— Start Dataset rows —

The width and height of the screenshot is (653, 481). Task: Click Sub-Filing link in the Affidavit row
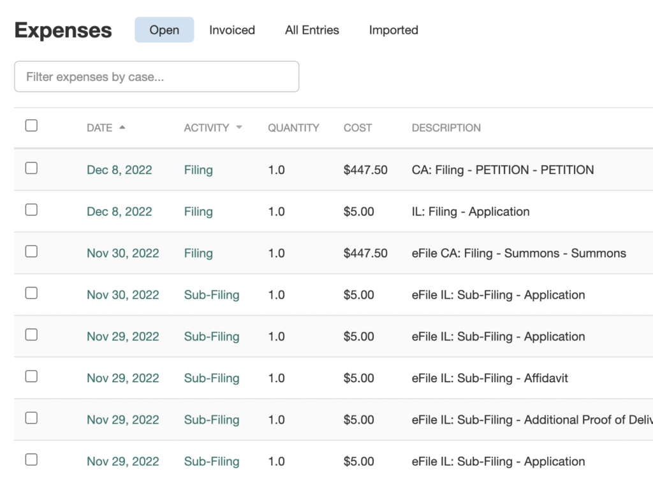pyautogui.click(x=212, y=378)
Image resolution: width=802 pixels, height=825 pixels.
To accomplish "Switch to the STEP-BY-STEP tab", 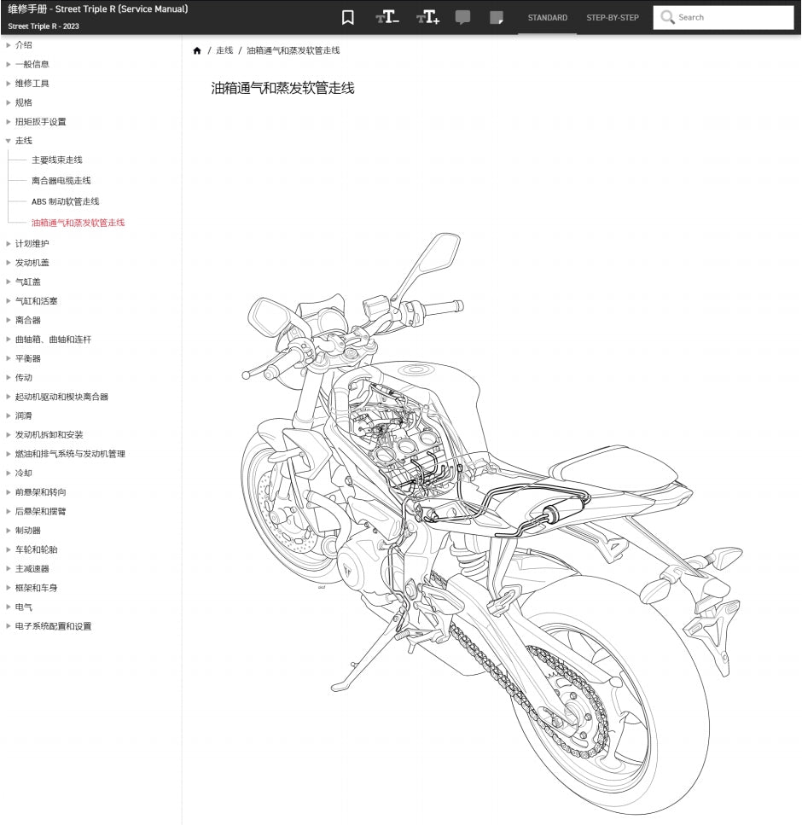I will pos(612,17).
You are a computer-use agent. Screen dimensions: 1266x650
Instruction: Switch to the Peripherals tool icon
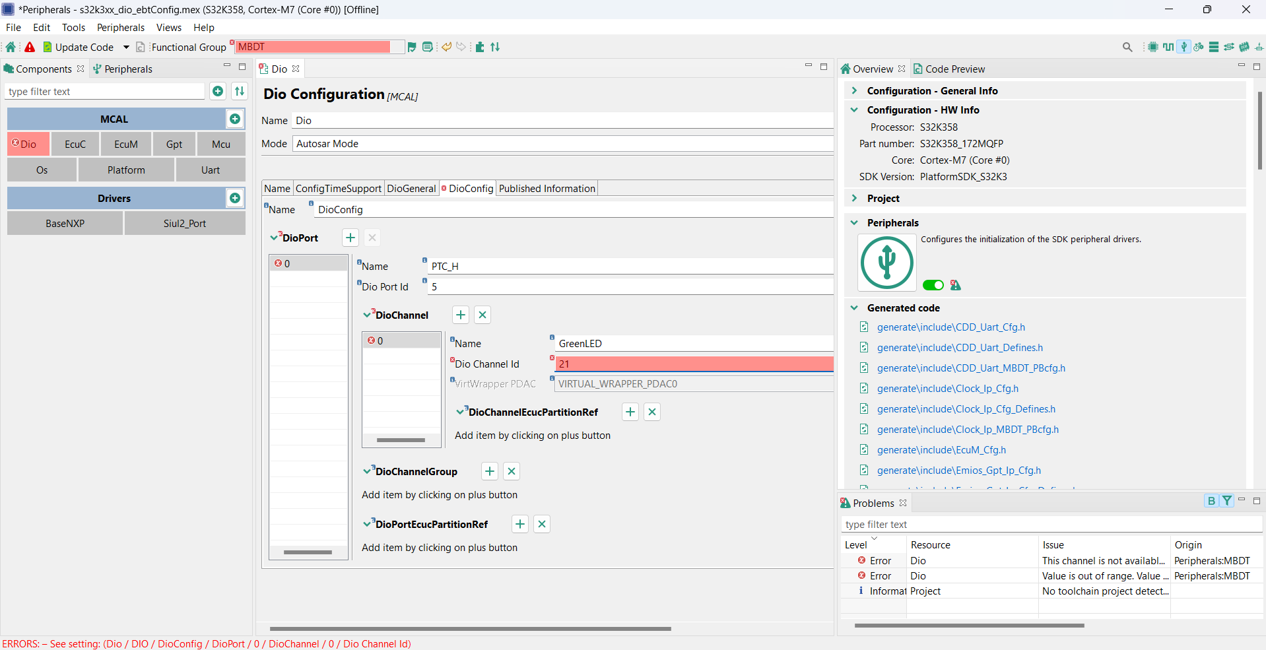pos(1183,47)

— End Dataset rows —

## Directive
Write out the stretch of material from the line containing "You are a computer-use" through the end of the material, exactly as it appears, leaving out the pictures.

## Result
You are a computer-use agent. Screen dimensions: 1266x650
Instruction: Switch to the Peripherals tool icon
pos(1183,47)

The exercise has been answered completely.